> [Required actions]:
a: Retype the Fukushima passage word for word, beginning at the words "Fukushima Nuclear Disaster" and stopping after "cause any immediate deaths.".
b: Extend the passage on the Fukushima nuclear disaster by writing what comes after its last sentence.

> [Selection]:
[start]

Search Penny Hill Press

Loading...

Monday, January 30, 2012

Fukushima Nuclear Disaster


Mark Holt
Specialist in Energy Policy

Richard J. Campbell
Specialist in Energy Policy

Mary Beth Nikitin
Specialist in Nonproliferation


The huge earthquake and tsunami that struck Japan’s Fukushima Daiichi nuclear power station on March 11, 2011, knocked out backup power systems that were needed to cool the reactors at the plant, causing three of them to undergo fuel melting, hydrogen explosions, and radioactive releases. Radioactive contamination from the Fukushima plant forced the evacuation of communities up to 25 miles away and affected up to 100,000 residents, although it did not cause any immediate deaths.

Tokyo Electric Power Company (TEPCO) operates the Fukushima nuclear power complex in the Futaba district of Fukushima prefecture in Northern Japan, consisting of six nuclear units at the Fukushima Daiichi station and four nuclear units at the Fukushima Daini station. All the units at the Fukushima complex are boiling water reactors, with reactors 1 to 5 at the Fukushima Daiichi site being the General Electric Mark I design, which is also used in the United States. The Fukushima Daiichi reactors entered commercial operation in the years from 1971 (reactor 1) to 1979 (reactor 6). The Fukushima Daini reactors shut down automatically after the earthquake and were able to maintain sufficient cooling.

[end]

> [Provided information]:
[start]

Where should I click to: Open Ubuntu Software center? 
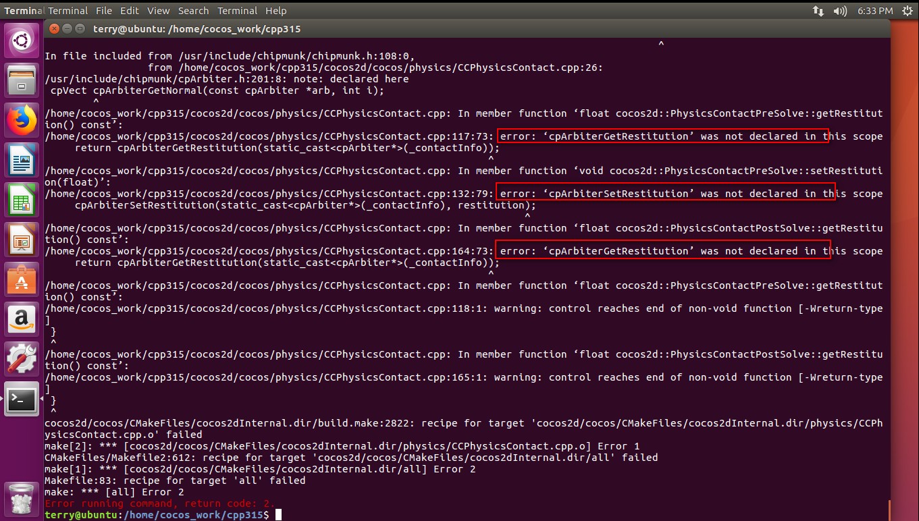coord(22,279)
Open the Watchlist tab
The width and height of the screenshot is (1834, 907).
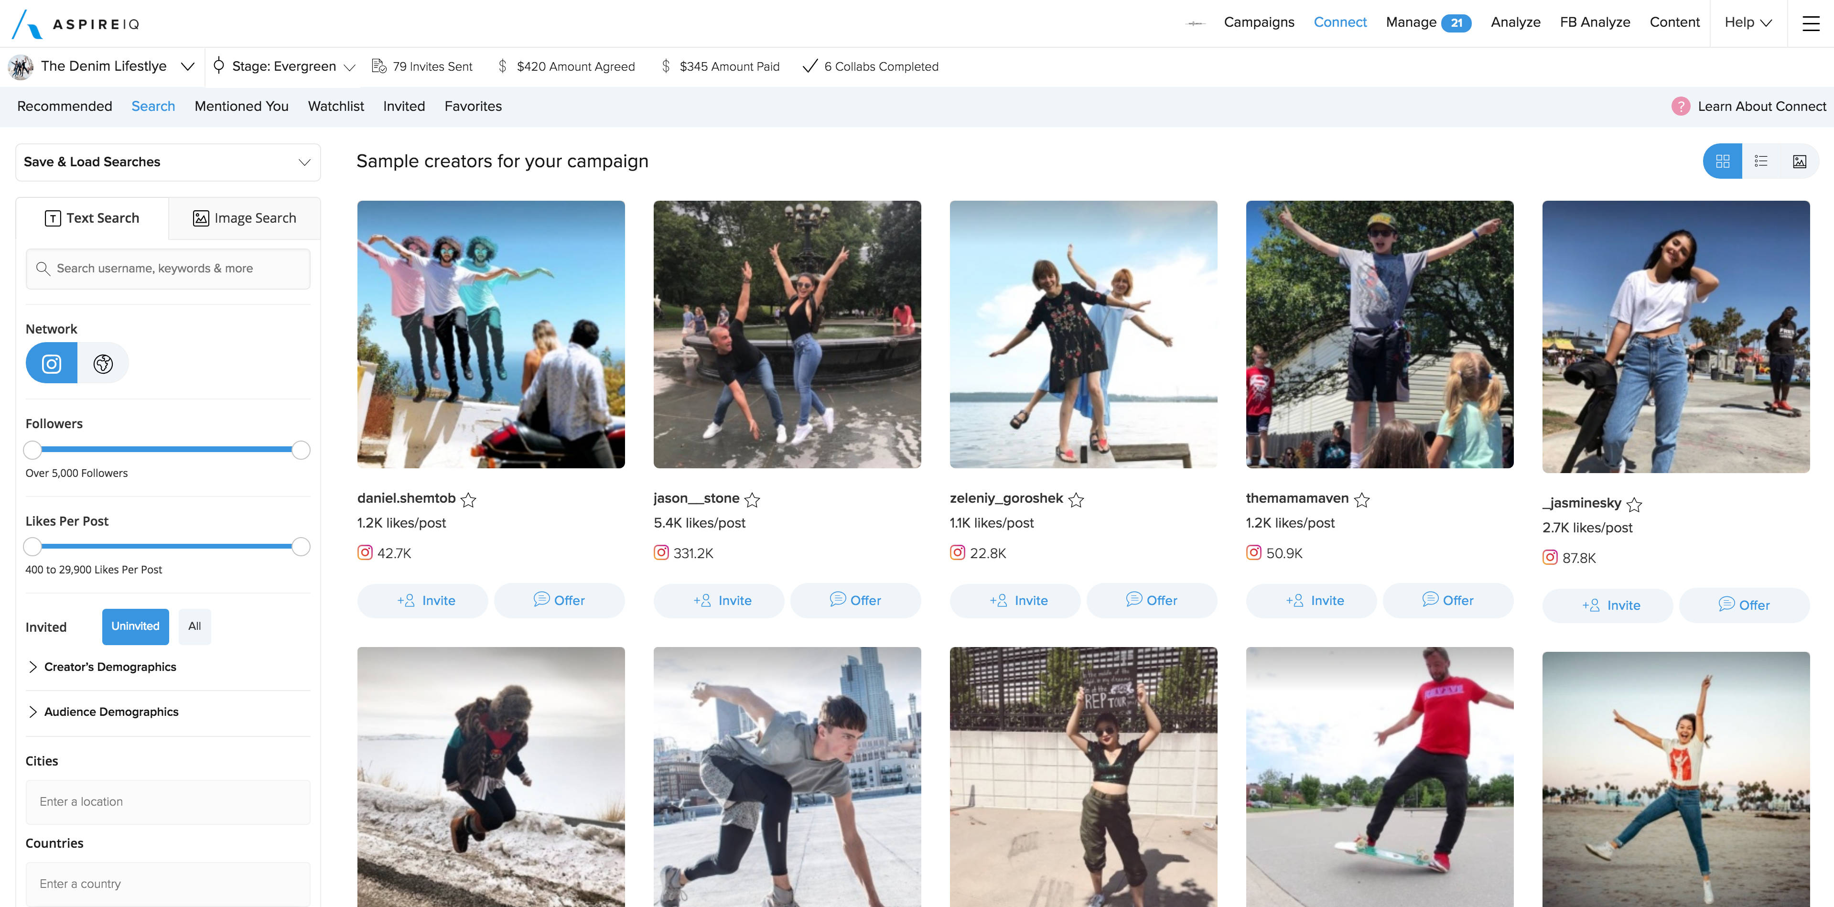click(335, 106)
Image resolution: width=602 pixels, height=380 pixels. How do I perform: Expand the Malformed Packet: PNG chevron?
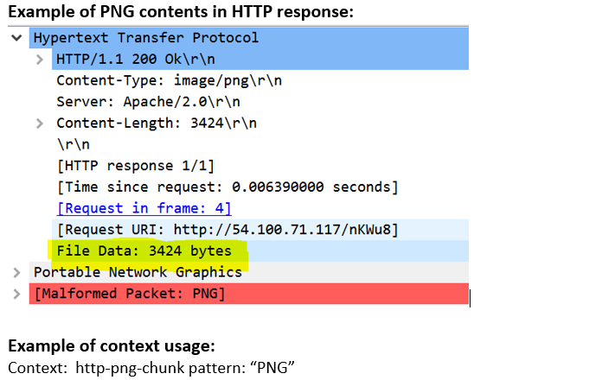coord(16,295)
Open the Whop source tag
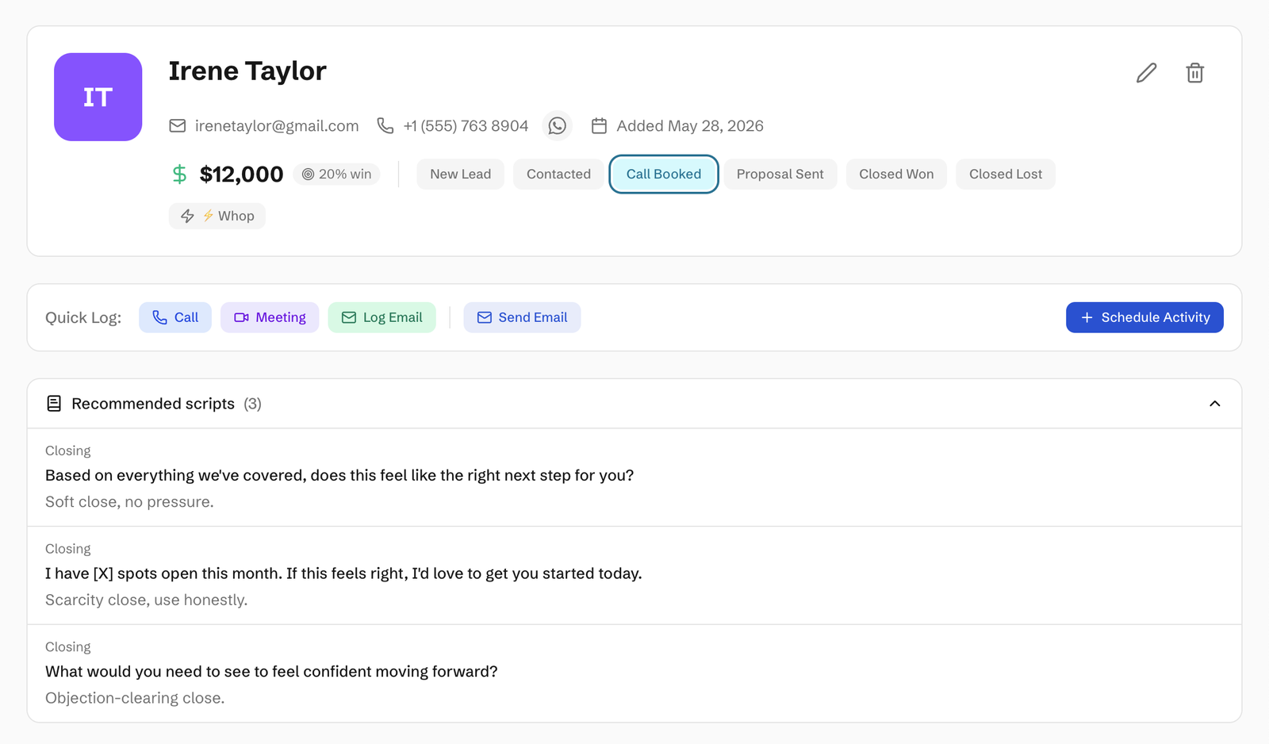1269x744 pixels. coord(217,216)
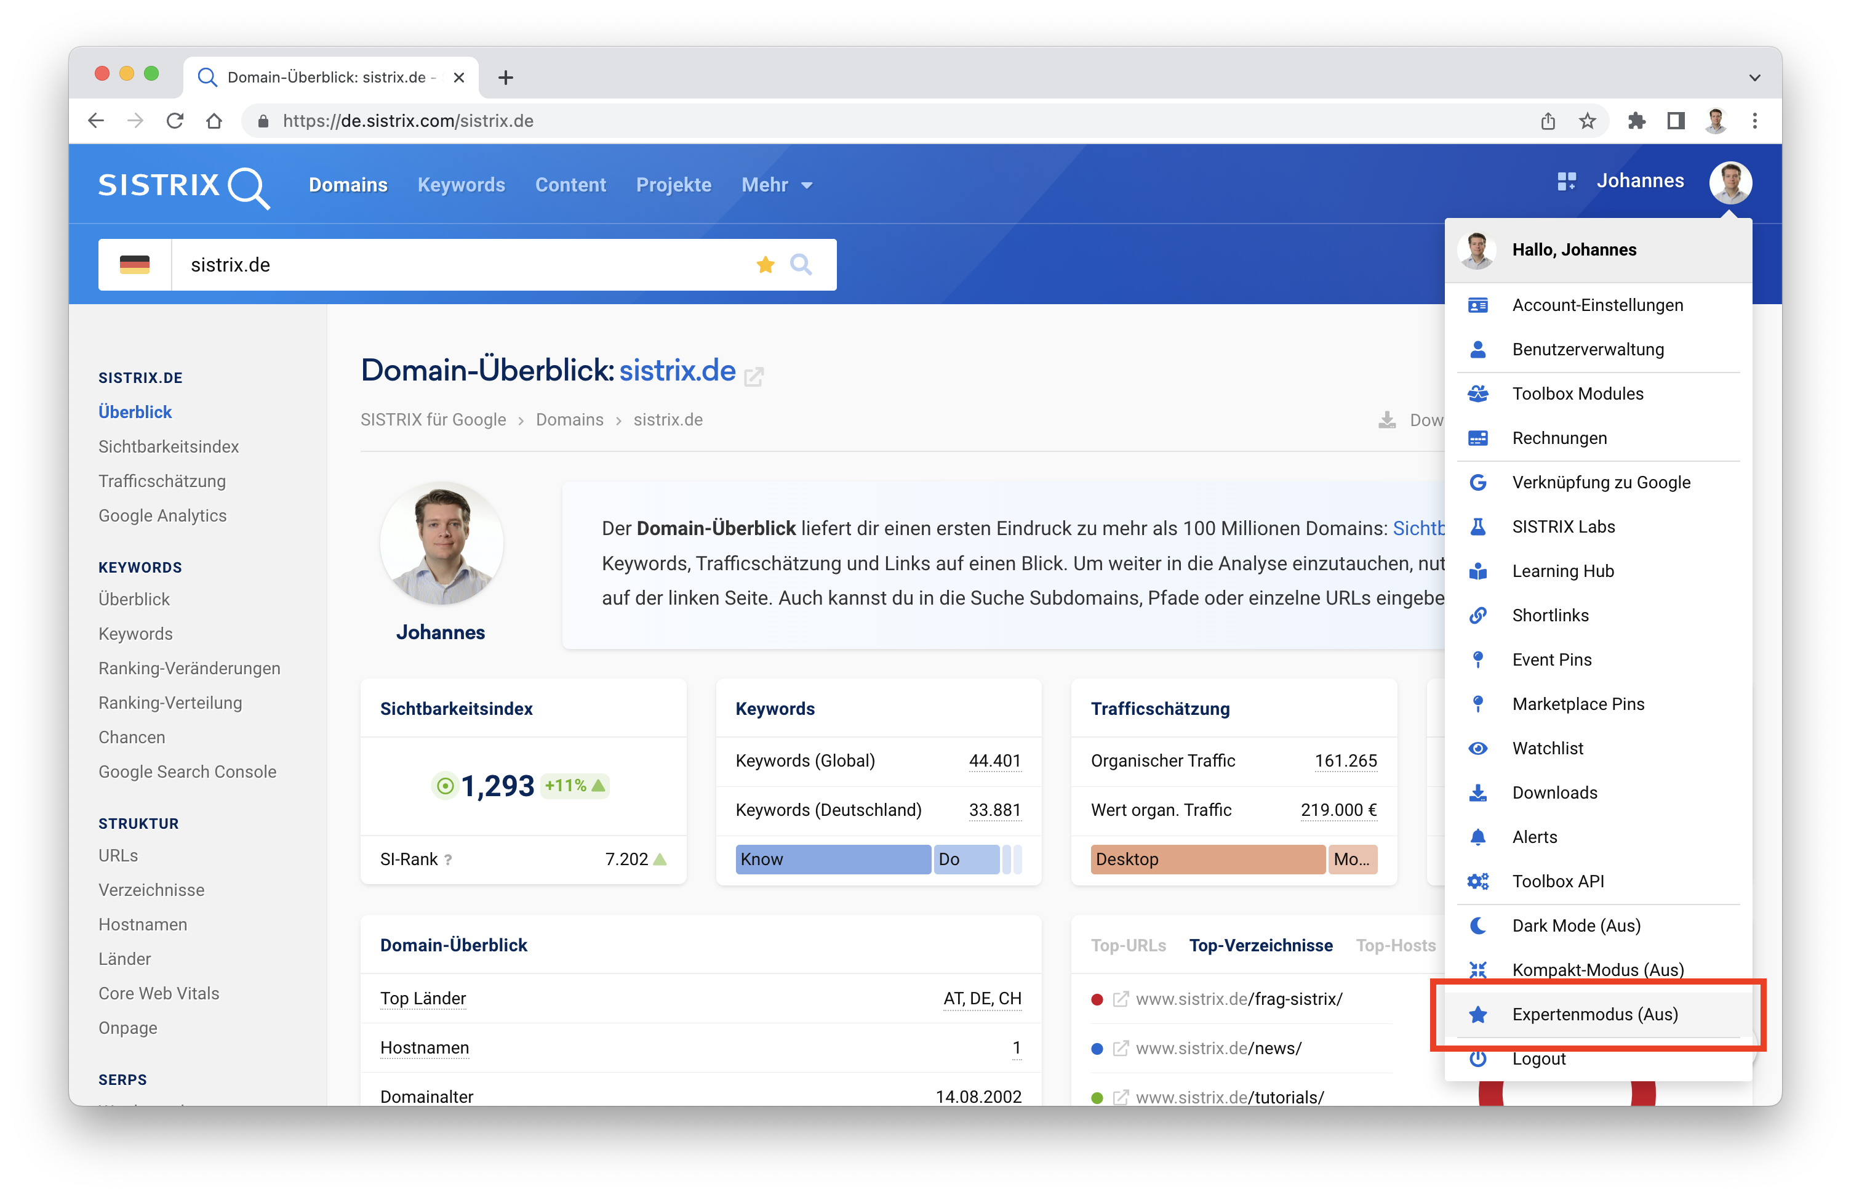Open the German flag country selector
This screenshot has width=1851, height=1197.
tap(134, 265)
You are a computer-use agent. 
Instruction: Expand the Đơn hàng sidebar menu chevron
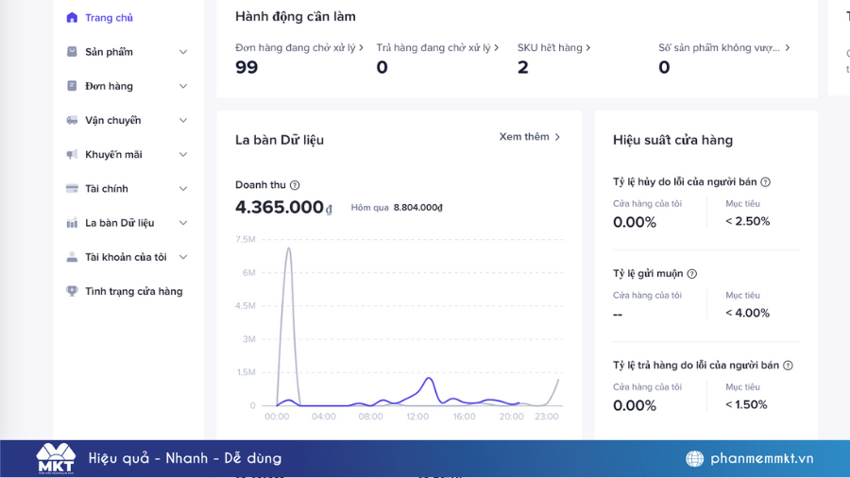tap(183, 86)
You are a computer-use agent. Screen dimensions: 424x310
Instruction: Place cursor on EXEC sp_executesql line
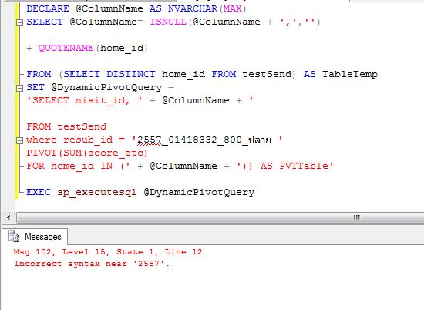[140, 192]
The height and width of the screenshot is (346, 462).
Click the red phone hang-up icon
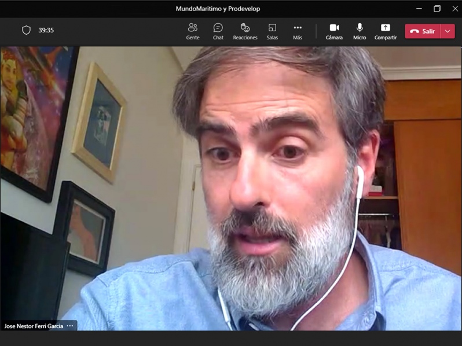(x=415, y=31)
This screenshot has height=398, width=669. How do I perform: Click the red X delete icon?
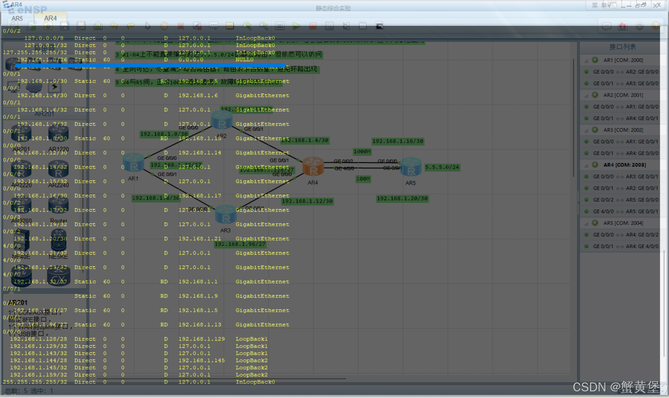tap(180, 26)
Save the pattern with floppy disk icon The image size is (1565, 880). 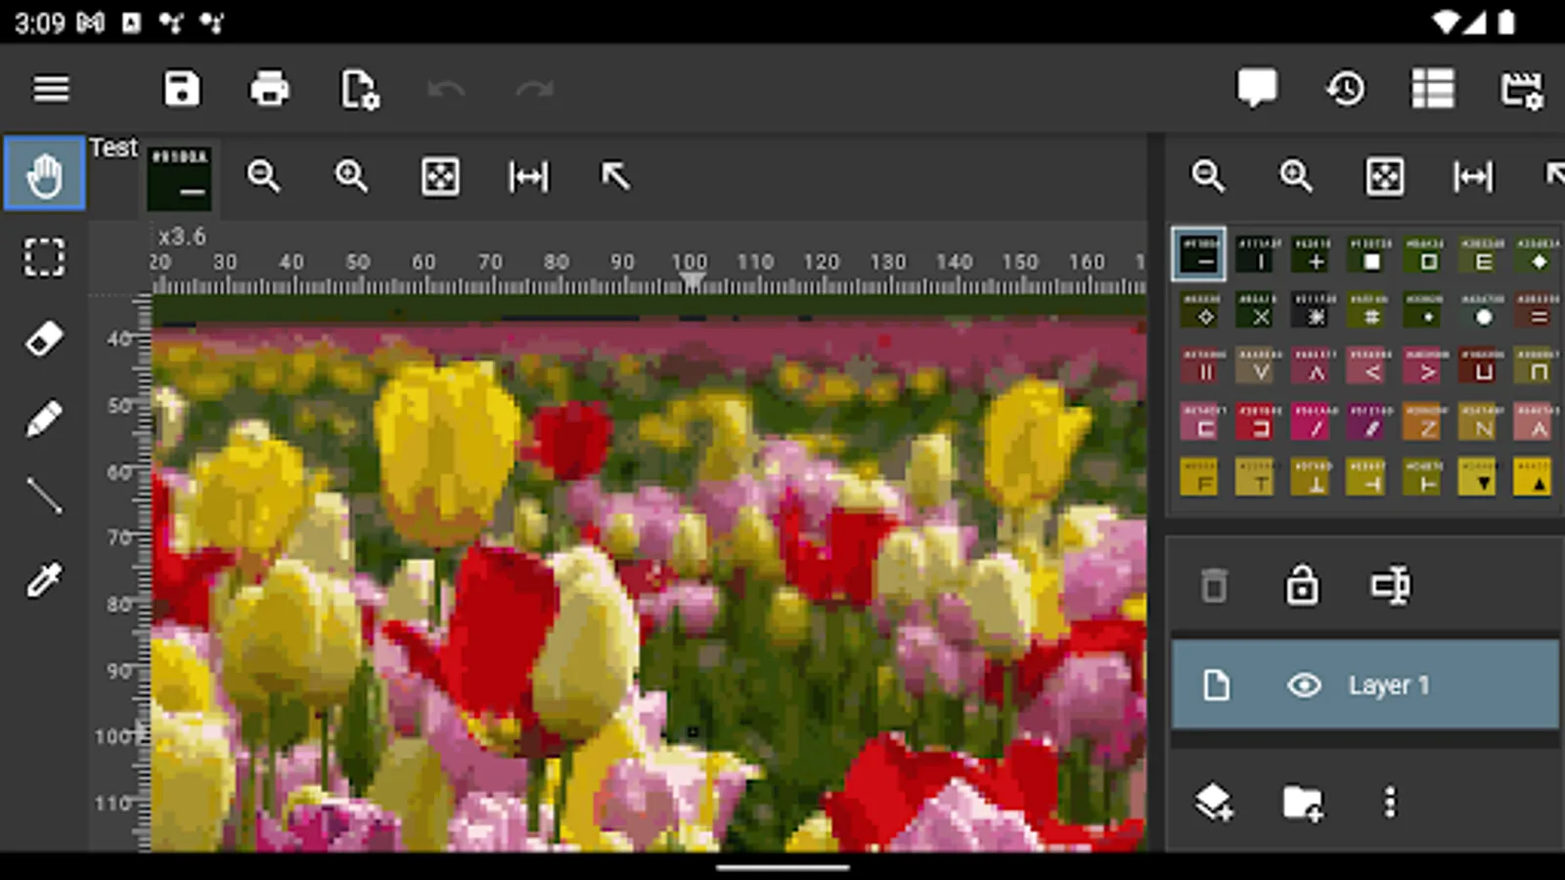[181, 89]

[end]

> [The responses]:
a:
Fukushima Nuclear Disaster


Mark Holt
Specialist in Energy Policy

Richard J. Campbell
Specialist in Energy Policy

Mary Beth Nikitin
Specialist in Nonproliferation


The huge earthquake and tsunami that struck Japan’s Fukushima Daiichi nuclear power station on March 11, 2011, knocked out backup power systems that were needed to cool the reactors at the plant, causing three of them to undergo fuel melting, hydrogen explosions, and radioactive releases. Radioactive contamination from the Fukushima plant forced the evacuation of communities up to 25 miles away and affected up to 100,000 residents, although it did not cause any immediate deaths.

b:
When the earthquake struck, Fukushima Daiichi units 1, 2, and 3 were generating electricity and shut down automatically. The earthquake caused offsite power supplies to be lost, and backup diesel generators started up as designed to supply backup power. However, the subsequent tsunami flooded the electrical switchgear for the diesel generators, causing most AC power in units 1 to 4 to be lost. Because Unit 4 was undergoing a maintenance shutdown, all of its nuclear fuel had been removed and placed in the unit’s spent fuel storage pool. One generator continued operating to cool units 5 and 6.

The loss of all AC power in units 1 to 3 prevented valves and pumps from operating that were needed to remove heat and pressure that was being generated by the radioactive decay of the nuclear fuel in the reactor cores. As the fuel rods in the reactor cores overheated, they reacted with steam to produce large amounts of hydrogen, which escaped into the unit 1, 3, and 4 reactor buildings and exploded (the hydrogen that exploded in Unit 4 is believed to have come from Unit 3). The explosions interfered with efforts by plant workers to restore cooling and helped spread radioactivity. Cooling was also lost in the reactors’ spent fuel pools, although recent analysis has found that no significant overheating took place.

Radioactive material released into the atmosphere produced extremely high radiation dose rates near the plant and left large areas of land uninhabitable, especially to the northwest of the plant. Contaminated water from the plant was discharged into the sea, creating international controversy.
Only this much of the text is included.